**What is asked**
Continue the article on conserving water on small-scale farms, picking up right after its final sentence.

**Text**
How to Conserve Water on Small-Scale Farms: 7 Tips for Success
Water conservation has become a primary concern for farmlands as availability declines. Here are 7 ways to conserve water on your small-scale farm. The post How to Conserve Water on Small-Scale Farms: 7 Tips for Success appeared first on Modern Farmer.

As climate patterns shift and water resources become increasingly precious, small-scale farmers face mounting pressure to optimize every drop. While typical conservation methods like drip irrigation and rain harvesting remain effective, today’s agricultural landscape demands innovative approaches that go beyond the basics.
By incorporating even more conservation strategies than just one or two, farmers find they can cut costs, and preserve this non-renewable resource in turn. To do this, some even harken to techniques used by farmers for centuries.
The following strategies offer both time-tested and cutting-edge solutions that help experienced farmers enhance water efficiency without compromising yield or quality.
Employ RDI

Like humans, plants mature and build resiliencies to various pressures through their life cycle. There are times in many plants’ growth when they are more drought-tolerant, and it’s appropriate to provide less water.

Dataset rows:

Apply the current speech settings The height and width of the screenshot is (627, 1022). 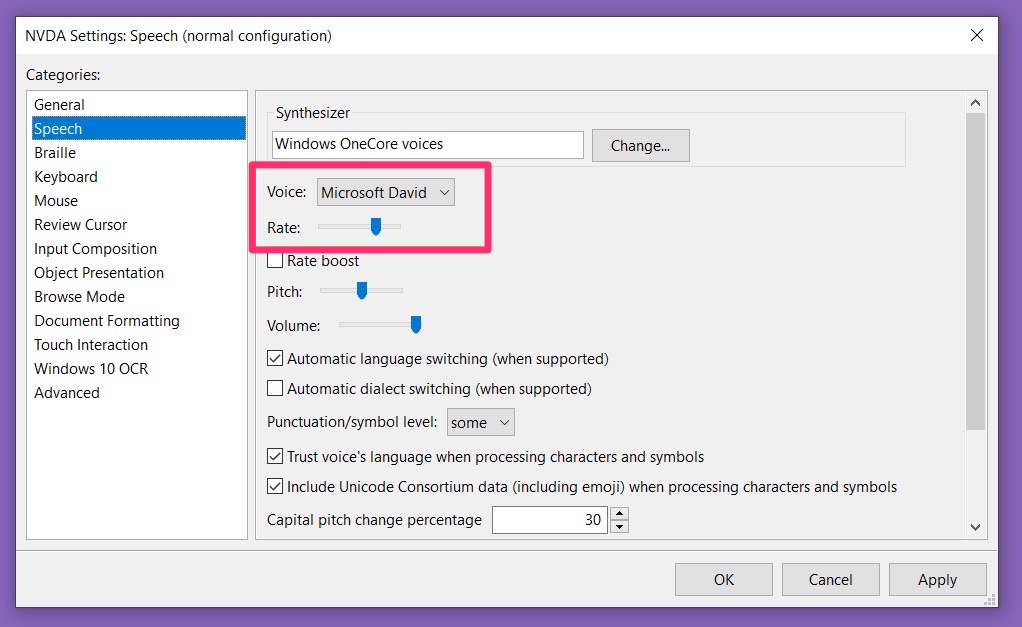[937, 579]
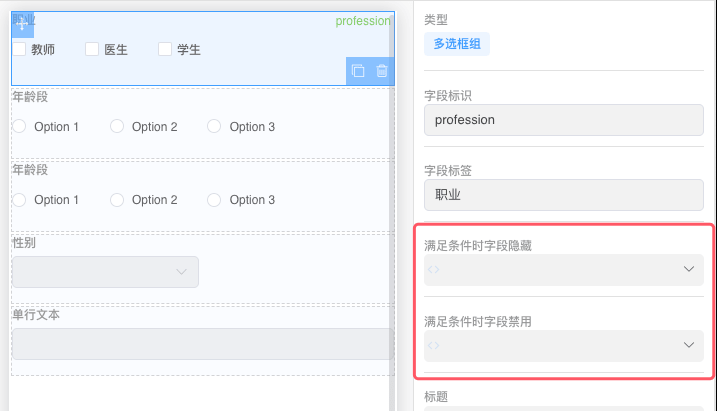Expand the 满足条件时字段隐藏 dropdown arrow

689,269
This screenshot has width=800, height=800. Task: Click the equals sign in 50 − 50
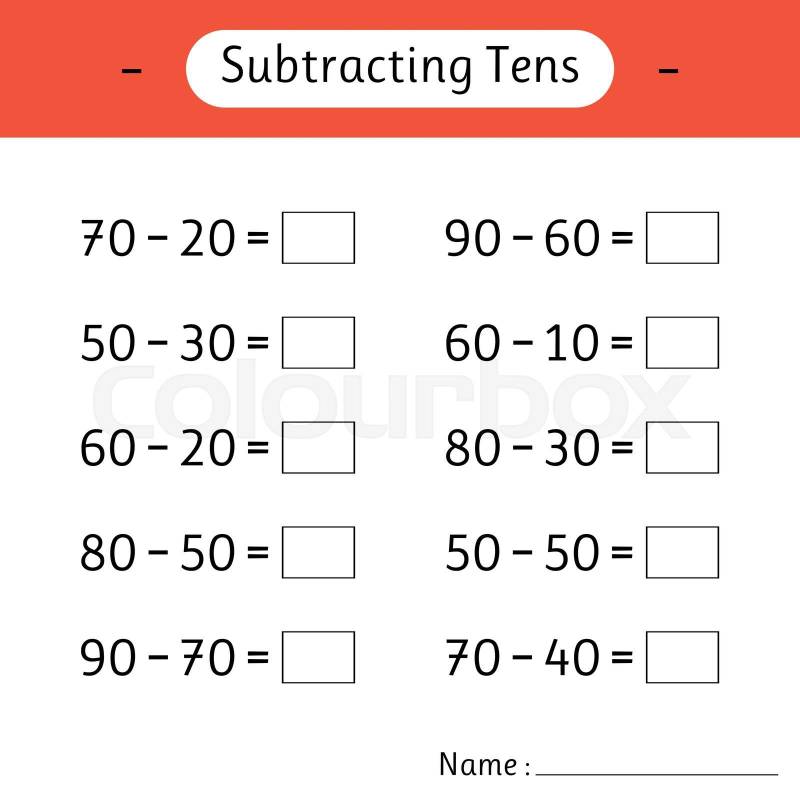click(622, 554)
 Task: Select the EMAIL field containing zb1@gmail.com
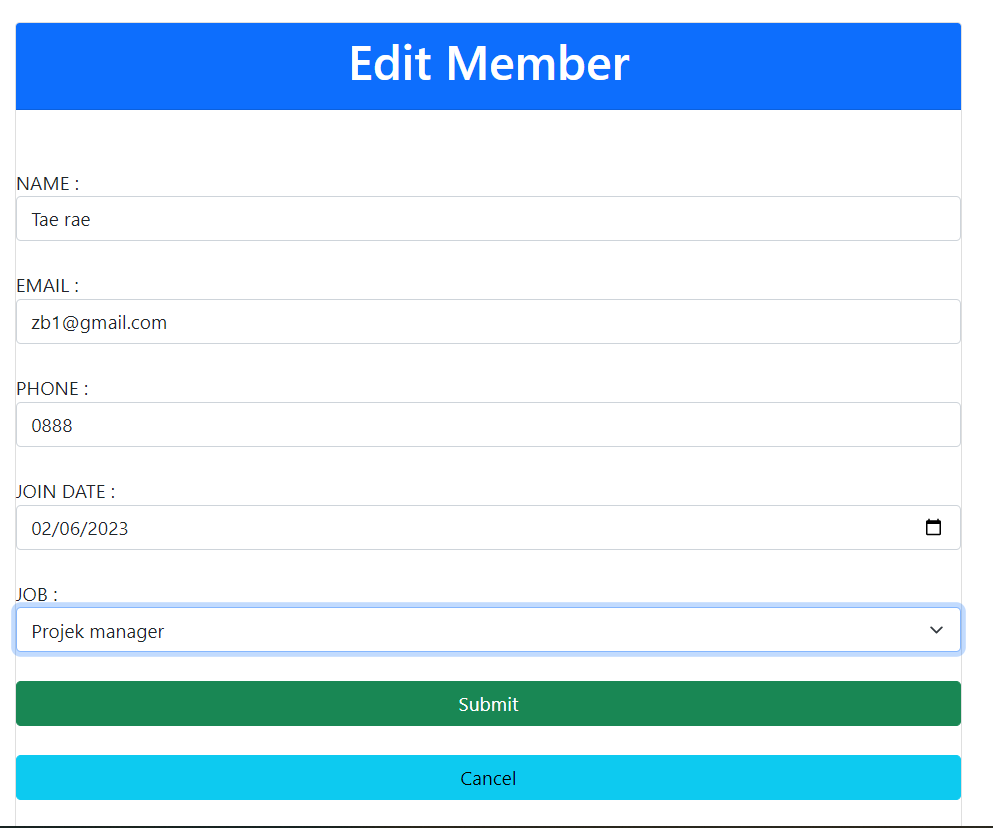(488, 321)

**Response below**
Regulated deficit irrigation (RDI), a technique that became popular on an industrial scale about 40 years ago, can reduce water consumption by 20-40% while maintaining up to 90% of maximum yields in certain crops. The key to this technique is understanding crop-specific timing, and restricting irrigation during those times.
For example, grapes actually develop better flavor when moderate water stress is applied as they ripen, while stone fruits can tolerate reduced irrigation after fruit set. Jalapeños develop much more capsaicin as they ripen in a dry area.
Each plant is different. The most important aspect of working with RDI is knowing which growth stages require the most care and consistent watering. Soil moisture meters keep farmers abreast of the fluctuations for best timings. Then a gradual reduction in irrigation can take place over a period of time. This gives plants water when they need it, and not when they don’t.
Maintain Healthy Soil

A healthy soil microbiome and good soil structure are what the USDA calls ‘Water in the Bank’. This comes down to a good balance of organic matter and soil structure. Using farm-made composts in the garden to boost fertility has the added benefit of providing better tilth, and a better home for earthworms and arthropods that make soil a part of a living ecosystem.
Improvements to soil occur in other ways, too. By limiting practices that degrade the soil, it retains much more moisture in extremes. While industrial farms often carry out seasonal tilling and plowing, this does more harm than good. No and low-till practices are better for maintaining a farm full of water-retentive soil.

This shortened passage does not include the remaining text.